Objetivo 1>
Transcribe literalmente el texto sobre la pobreza y la sociedad dual desde "Según cifras no" hasta "pasan de largo.".
Objetivo 2>
Escribe la continuación del texto sobre la pobreza y la sociedad dual a partir de su última oración.

*** Fragmento del documento ***

(APe).- Suerte que el que salió le dejó la puerta abierta. Y pudo evitar el estrés de la tarjeta magnética para acceder. Cada vez que se para frente al cajero siente la profunda soledad de la impotencia. El botonerío gélido y las indicaciones mudas que la máquina le asesta le derrumban sobre el tablero todas las carencias de su precariedad. A los 50, el paso fugaz por la escuela allá tan lejos, el olor del norte todavía en la piel y todos los paraísos que no fueron le llenaron los bolsillos de frustraciones. A esta altura sabe que el trabajo es una quimera y que el plan es lo único seguro que lo mantiene de pie. En un suelo de barro pero de pie. Por eso a veces dice que no a un par de ofertas que no le cambiarán la vida. Pero le rebanarán el plan. Y a eso se aferra. Aunque todas las semanas luche contra esa tecnología barata que le pide claves y comprensión para vomitarle cien pesos por la ranura.
La sociedad dual, aquel concepto nacido durante la herida
transversal del menemismo, vuelve a plantarse a la hora de los análisis
en un país que excluyó a mosaicos enteros de la población. O que, en
realidad, los incluyó en un espacio predeterminado: el margen, el
residuo de un sistema que produce sobras y que las disciplina con la
asistencia social.
Según cifras no oficiales más o menos equilibradas, el núcleo duro
de la pobreza en el país, intocado por un crecimiento sideral de la
economía, abarca entre el 20 y el 25 por ciento de la población. Unas
diez millones de personas puestas a sobrevivir en un espacio ajeno al de
los beneficiados por el modelo. Dos tierras paralelas, dos países
diversos y lejanos. Separados tajantemente por la inequidad, por la
desigualdad de las oportunidades, por la bonanzas que golpean a algunas
puertas y que por otras pasan de largo.

*** Información mostrada ***

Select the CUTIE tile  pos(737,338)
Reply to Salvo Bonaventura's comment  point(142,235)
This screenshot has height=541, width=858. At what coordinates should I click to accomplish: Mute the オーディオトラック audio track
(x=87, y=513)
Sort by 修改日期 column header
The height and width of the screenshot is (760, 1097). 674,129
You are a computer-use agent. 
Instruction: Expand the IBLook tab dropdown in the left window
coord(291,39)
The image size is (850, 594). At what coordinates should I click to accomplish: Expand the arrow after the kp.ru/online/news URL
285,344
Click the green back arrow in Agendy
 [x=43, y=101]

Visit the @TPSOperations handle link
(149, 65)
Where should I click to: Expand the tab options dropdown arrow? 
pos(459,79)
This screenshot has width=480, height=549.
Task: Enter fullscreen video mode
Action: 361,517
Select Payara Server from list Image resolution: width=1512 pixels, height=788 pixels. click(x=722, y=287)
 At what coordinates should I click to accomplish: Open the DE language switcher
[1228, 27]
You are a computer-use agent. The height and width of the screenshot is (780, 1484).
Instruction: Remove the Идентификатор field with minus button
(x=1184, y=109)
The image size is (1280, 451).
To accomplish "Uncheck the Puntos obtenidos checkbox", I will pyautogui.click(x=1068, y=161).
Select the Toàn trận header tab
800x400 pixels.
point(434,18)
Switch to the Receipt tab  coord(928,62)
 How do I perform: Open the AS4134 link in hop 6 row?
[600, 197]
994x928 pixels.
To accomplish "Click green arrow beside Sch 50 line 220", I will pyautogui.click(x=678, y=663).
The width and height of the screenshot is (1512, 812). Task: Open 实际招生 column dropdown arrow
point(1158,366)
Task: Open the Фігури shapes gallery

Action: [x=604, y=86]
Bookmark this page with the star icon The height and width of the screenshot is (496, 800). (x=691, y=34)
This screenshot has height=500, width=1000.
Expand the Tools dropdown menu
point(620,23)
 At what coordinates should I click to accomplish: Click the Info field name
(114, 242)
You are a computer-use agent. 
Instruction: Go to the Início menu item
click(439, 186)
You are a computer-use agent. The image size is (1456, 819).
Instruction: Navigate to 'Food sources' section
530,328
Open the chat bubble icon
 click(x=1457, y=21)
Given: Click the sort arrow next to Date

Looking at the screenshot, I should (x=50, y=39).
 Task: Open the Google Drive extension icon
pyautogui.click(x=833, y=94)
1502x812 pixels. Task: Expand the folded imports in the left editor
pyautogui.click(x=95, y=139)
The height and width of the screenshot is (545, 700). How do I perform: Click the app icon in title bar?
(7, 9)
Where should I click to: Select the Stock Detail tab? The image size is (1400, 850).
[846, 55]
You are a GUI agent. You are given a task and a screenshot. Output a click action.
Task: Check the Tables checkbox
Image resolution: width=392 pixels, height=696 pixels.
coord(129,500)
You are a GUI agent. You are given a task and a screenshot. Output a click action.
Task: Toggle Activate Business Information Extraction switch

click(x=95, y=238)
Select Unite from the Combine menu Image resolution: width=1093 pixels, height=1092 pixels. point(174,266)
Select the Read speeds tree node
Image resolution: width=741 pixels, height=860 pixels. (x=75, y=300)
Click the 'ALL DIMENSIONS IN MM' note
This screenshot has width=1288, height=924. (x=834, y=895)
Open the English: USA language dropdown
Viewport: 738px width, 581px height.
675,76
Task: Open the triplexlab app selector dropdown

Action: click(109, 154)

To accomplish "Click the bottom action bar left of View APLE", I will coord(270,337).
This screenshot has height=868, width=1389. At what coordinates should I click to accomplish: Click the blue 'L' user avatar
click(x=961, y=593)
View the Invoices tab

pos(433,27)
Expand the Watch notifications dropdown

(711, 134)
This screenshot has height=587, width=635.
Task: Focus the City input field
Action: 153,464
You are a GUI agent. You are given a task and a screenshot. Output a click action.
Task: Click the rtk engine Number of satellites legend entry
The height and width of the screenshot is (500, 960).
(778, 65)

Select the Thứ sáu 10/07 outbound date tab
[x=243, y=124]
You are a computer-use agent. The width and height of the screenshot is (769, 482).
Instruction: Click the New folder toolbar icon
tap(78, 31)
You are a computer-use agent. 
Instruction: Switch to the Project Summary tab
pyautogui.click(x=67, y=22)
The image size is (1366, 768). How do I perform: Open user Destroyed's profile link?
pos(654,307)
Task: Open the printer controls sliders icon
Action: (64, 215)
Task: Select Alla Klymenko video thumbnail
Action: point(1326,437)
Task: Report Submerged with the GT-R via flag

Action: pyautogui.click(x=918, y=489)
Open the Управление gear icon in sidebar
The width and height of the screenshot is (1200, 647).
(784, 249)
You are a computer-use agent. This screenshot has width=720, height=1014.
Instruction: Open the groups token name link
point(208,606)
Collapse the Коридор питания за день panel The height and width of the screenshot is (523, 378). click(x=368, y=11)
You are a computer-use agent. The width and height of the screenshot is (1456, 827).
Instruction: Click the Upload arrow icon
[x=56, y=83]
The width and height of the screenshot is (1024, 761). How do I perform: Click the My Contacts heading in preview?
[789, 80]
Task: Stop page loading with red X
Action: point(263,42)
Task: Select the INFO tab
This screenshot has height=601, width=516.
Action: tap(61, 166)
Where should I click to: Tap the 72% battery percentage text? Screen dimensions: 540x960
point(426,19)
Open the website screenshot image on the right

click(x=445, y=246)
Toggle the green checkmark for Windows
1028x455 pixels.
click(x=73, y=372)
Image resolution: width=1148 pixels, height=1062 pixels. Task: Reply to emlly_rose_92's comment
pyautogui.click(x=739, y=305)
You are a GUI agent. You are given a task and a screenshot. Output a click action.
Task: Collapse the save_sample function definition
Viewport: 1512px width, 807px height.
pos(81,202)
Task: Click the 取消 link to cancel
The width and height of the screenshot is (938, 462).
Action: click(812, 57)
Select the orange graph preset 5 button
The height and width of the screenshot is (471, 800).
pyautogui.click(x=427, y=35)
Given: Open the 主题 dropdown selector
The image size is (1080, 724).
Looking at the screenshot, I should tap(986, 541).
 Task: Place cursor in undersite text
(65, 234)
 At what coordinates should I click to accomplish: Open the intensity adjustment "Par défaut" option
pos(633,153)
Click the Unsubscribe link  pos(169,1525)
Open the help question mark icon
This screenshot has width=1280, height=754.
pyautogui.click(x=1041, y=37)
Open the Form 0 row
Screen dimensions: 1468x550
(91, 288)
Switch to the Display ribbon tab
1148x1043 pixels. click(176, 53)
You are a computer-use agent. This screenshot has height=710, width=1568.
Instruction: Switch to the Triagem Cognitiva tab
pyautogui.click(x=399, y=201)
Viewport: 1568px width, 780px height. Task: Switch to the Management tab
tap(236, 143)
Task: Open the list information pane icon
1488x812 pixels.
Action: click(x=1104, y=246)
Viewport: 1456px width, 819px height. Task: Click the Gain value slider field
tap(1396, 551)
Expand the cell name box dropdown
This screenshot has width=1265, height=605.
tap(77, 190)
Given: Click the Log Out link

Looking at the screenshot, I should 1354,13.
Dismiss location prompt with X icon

***

Respuesta 1>
Según cifras no oficiales más o menos equilibradas, el núcleo duro
de la pobreza en el país, intocado por un crecimiento sideral de la
economía, abarca entre el 20 y el 25 por ciento de la población. Unas
diez millones de personas puestas a sobrevivir en un espacio ajeno al de
los beneficiados por el modelo. Dos tierras paralelas, dos países
diversos y lejanos. Separados tajantemente por la inequidad, por la
desigualdad de las oportunidades, por la bonanzas que golpean a algunas
puertas y que por otras pasan de largo.

Respuesta 2>
Según el Observatorio de la Deuda Social de la Universidad Católica
Argentina (UCA), la Argentina en flor que expandió el empleo asalariado
formal en los últimos años se repele con la otra, la que vio bajar el
nivel de empleo de los trabajadores con nivel de educación más precario.
La falta de trabajo para adultos con educación secundaria incompleta,
la exigencia de calificación en los hijos de una escuela desintegrada,
parienta pobre de un sistema que separa y nivela con la deseducación,
con la expulsión y con el desencanto, condena al 43 % de la población
(Encuesta Permanente de Hogares – Indec) a un naufragio personal que,
por suma no más, se vuelve colectivo.
Tantos de ellos se asoman al ventanuco de la tecnología a través
del cajero automático por el que cobran el plan. Y se espantan por esa
dificultad segregatoria que los confina en el patio trasero de la casa
de todos. Este sector poblacional anónimo, fatigado, termina inducido a
la inactividad, al retiro inexorable del mercado. No tienen trabajo ni
lo buscan. “Todo el crecimiento del empleo neto entre los años 2004 y
2011 ha sido en trabajadores con educación secundaria completa o
superior, mientras que el nivel de ocupación de trabajadores con
educación secundaria incompleta declinó. Se cristaliza así un mercado
laboral dual, con un sector formal de salarios relativamente elevados al
que acceden sólo las personas más educadas, y un sector informal
sostenido por la asistencia social para los menos educados”, dice
textualmente el informe de la UCA.
Y esa dualidad –la desigualdad marcada a fuego en un país que
encerró en la desesperanza a millones, sedados por la maquinaria
asistencial- es aún más dolorosa cuando se reastrea que el Producto
Bruto Interno en el 2001 fue un 67% mayor que el de 2004 y el PBI per
cápita aumentó en un 56 %. El empleo urbano total creció en un 18% y el
desempleo se redujo desde el 14,5% al 7,4% de la población
económicamente activa.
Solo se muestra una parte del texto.